At 2 p.m., the Sensex was down 379.75 points at 14,720, off the day low of 14,570.89. The NSE Nifty on the other hand plunged 114.85 points at 4,288 points.
Overseas funds have led the fall by selling almost a billion dollars of Indian equities in the past two weeks to take total overseas equity investment to $9.7 billion this year from a high of $10.5 billion, official data showed Thursday.
Dealers said liquidity on the main bourses, the Mumbai and National stock exchanges, had dropped noticeably in line with markets around the world.

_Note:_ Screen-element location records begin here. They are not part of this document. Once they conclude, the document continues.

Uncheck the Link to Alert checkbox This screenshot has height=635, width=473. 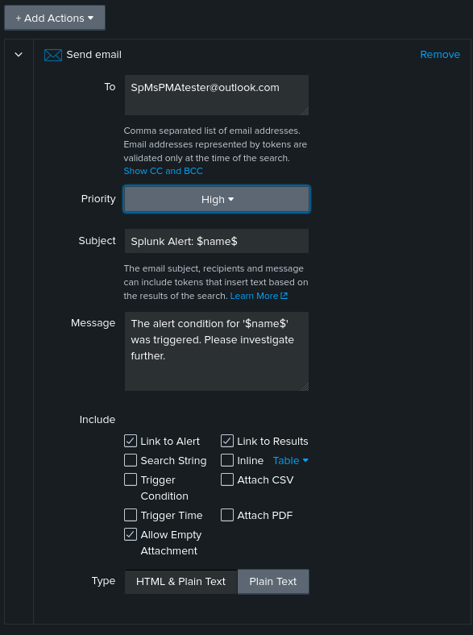click(x=131, y=441)
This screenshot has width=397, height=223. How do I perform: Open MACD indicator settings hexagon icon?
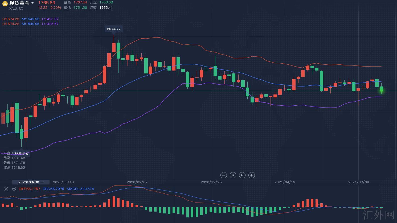(x=14, y=189)
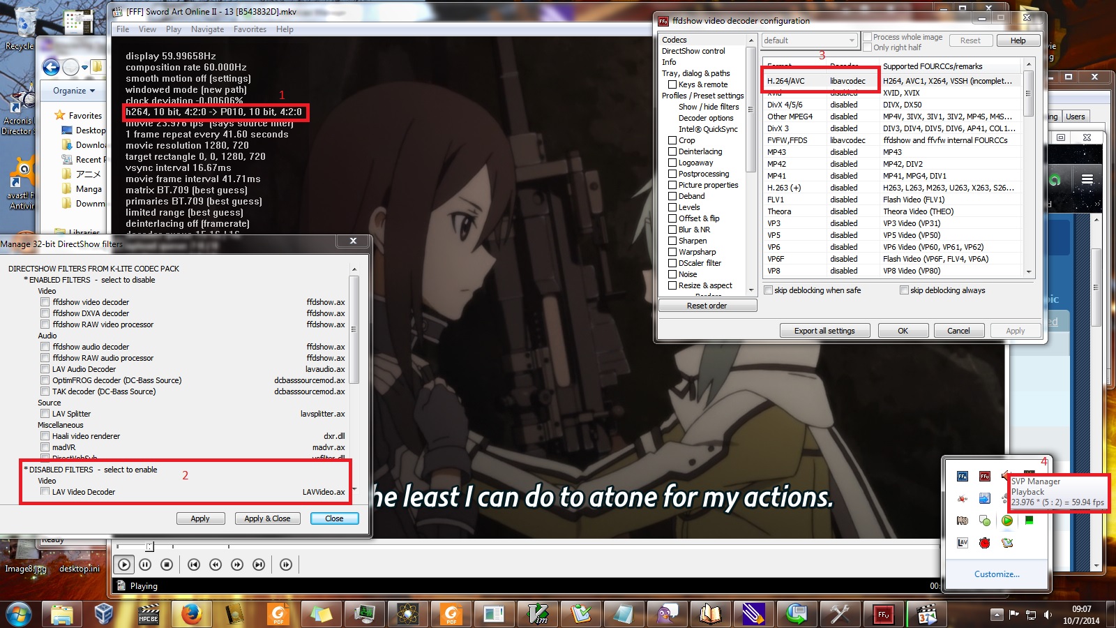
Task: Open SVP Manager green play tray icon
Action: pyautogui.click(x=1006, y=521)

“Liquidity has become a concern. Local mutual funds may face redemptions in weeks ahead if the global volatility continues,” said Hiten Mehta, a fund manager with Fortune Financial Services.
Another market watcher said he expected further drops in Indian equities.
“We expect a painful correction in the coming weeks,” said Atul Mehra, capital markets chief with brokerage JM Financial.
On Friday, India reported that inflation rose marginally from a week ago while June industrial slowed from May.
Inflation rose 4.45% for the year ended July 28, from 4.41% a week earlier as the food costs gained, official data showed.
Also on friday, the government reported that industrial output rose 9.8% in June from a year ago, a sharp slowdown from an 11.1% gain in May as mining growth waned.
Mumbai: The benchmark Sensex tumbled more than 509 points on 10 August to go below 15,000 mark in morning trade on heavy selling by funds following a meltdown in global markets on fears about a spreading credit crunch.
The BSE-30 shares index, which had closed down by 207.83 points on 9 August, lost another 509.82 points, or 3.38% at 14,590.33 in the first five minutes of trade. Similarly, the National Stock Exchange’s Nifty plunged 164 points, or 3.07% at 4,239.20.
Stock brokers said reports that French BNP Paribas has frozen accounts of three mutual funds triggered panic selling by funds. All the BSE-30 index and Nifty-50 stocks were in the red with steep falls.